**Задание:**
Повторите слово в слово часть текста о творческом пути Блока от «Встреча Блока с» до «воплощения Души мира.» включительно.

**Текст:**
--*--

Преодолевая в ходе своего творческого развития субъективно-идеалистические представления о мире и искусстве, пережив в поисках правды человеческих отношений и светлые надежды, и трагические разуверения, Блок пришел к осознанию неразрывной связи судьбы художника с судьбами России .народа, революции.

Основные этапы своего творческого пути поэт сам обозначил в 1916г. Подготавливая к изданию собрание стихотворений, он разделил его на три книги, каждая из которых отразила вполне определенный законченный период его идейно-художественных исканий.

Первый – мистической «тезы», второй – скептической «антитезы» и третий – синтеза, в котором центральное место в творчестве займут стихи о России. Блок рассматривает свое творчество как некую «лирическую трилогию» - повествование о пути «Я» от начальной гармонии через хаос и трагизм столкновения с жестокой реальностью к подвигу борьбы за освобождение Красоты и к сотворении. Новой жизни.

В 1998-1900гг. Блок написал около 300 стихотворений. Эти юношеские стихи продолжают традицию «старой» русской поэзии. Поэт учился у Пушкина, Лермонтова, подражал стилю Полонского, Майкова, Апухтина. Особое влияние оказала на раннего Блока лирика Жуковского и «Вечерних огней» Фета. Но при формальном сходстве тем и мотивов с лирикой Фета голос Блока звучит оригинально, по-своему.

Встреча Блока с философской лирикой Вл. Соловьева «овладевает все его существом», заставляет пересмотреть взгляды на суть поэзии, переписывается с Мережковским и А. Белым. Но он сразу ощущает неприемлемость для себя концепций Мережковского о синтезе эстетики и этики, язычества и христианства; в кружке Мережковского чувствует себя чужим.

В октябре 1904г. выходит первая поэтическая книга Блока – «Стихи о Прекрасной Даме». В ней отразились напряженные, подчас трагические переживания личной жизни поэта, его отношения с Л.Д. Менделеевой. Это был своеобразный «роман в стихах». Особенность его в неразделенности двух планов – личного, реального и космически-универсального мифа о путях земного воплощения Души мира.

--*--

**Записи:**
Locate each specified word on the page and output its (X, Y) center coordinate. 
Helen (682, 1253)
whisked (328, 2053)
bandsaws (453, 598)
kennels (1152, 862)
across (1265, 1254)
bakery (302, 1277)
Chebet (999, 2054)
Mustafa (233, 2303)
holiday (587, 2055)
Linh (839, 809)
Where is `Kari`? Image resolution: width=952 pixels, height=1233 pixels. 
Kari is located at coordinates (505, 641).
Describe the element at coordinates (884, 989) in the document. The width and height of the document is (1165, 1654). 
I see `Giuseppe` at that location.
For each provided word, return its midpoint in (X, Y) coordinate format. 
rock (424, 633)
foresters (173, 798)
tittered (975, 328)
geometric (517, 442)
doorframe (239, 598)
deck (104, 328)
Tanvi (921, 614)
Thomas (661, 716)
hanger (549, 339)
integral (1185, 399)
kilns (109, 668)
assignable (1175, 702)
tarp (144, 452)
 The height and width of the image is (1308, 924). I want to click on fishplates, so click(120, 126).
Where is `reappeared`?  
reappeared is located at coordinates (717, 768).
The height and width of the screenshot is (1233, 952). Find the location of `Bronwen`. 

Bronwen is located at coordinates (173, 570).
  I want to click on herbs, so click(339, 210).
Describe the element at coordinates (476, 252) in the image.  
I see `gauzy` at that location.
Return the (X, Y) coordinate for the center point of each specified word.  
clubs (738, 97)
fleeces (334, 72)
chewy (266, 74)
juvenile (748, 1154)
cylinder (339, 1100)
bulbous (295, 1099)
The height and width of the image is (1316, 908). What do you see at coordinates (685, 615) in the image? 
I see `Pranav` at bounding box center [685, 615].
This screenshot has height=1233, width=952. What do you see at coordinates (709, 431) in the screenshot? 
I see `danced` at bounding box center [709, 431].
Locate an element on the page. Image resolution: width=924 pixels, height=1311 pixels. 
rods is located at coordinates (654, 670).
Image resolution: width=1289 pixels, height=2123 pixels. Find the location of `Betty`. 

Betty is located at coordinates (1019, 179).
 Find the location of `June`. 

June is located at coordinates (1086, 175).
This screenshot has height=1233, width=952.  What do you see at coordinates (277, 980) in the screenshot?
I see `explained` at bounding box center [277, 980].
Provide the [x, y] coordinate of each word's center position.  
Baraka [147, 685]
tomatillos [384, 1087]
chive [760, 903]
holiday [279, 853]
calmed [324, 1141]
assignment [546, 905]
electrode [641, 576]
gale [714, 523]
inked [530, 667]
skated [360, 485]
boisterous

--*--

**Ответ:**
Встреча Блока с философской лирикой Вл. Соловьева «овладевает все его существом», заставляет пересмотреть взгляды на суть поэзии, переписывается с Мережковским и А. Белым. Но он сразу ощущает неприемлемость для себя концепций Мережковского о синтезе эстетики и этики, язычества и христианства; в кружке Мережковского чувствует себя чужим.

В октябре 1904г. выходит первая поэтическая книга Блока – «Стихи о Прекрасной Даме». В ней отразились напряженные, подчас трагические переживания личной жизни поэта, его отношения с Л.Д. Менделеевой. Это был своеобразный «роман в стихах». Особенность его в неразделенности двух планов – личного, реального и космически-универсального мифа о путях земного воплощения Души мира.